═════ Records shown

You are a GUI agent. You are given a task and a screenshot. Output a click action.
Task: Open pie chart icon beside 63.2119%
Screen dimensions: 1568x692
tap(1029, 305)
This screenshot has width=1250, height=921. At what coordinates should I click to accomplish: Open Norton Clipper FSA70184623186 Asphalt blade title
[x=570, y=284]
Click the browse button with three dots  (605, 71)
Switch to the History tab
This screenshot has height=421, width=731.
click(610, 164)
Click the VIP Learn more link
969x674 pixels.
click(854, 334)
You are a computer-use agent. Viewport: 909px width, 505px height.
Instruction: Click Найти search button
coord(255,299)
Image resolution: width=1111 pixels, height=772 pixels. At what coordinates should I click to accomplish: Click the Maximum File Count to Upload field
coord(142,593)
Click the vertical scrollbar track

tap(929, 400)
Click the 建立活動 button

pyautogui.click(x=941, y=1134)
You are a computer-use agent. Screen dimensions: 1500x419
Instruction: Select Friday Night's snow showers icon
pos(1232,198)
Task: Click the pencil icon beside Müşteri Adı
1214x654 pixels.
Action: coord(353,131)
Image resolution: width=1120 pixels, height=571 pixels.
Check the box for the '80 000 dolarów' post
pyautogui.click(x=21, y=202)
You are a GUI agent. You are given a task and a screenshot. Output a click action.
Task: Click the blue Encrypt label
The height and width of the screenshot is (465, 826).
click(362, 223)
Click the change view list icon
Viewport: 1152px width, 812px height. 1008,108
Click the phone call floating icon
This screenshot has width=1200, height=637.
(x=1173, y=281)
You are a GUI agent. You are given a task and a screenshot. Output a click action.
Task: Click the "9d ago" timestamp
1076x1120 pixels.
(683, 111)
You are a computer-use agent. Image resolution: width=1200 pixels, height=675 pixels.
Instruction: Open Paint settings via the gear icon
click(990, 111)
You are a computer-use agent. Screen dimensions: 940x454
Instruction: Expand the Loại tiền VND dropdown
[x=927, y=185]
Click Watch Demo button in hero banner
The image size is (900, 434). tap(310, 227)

══════════

§ Exercise description: Pick out the lines above containing the word "computer", then copy them.

§ Written solution:
You are a computer-use agent. Viewport: 909px width, 505px height.
You are a computer-use agent. Screen dimensions: 1500x419
You are a computer-use agent. Image resolution: width=1200 pixels, height=675 pixels.
You are a computer-use agent. Screen dimensions: 940x454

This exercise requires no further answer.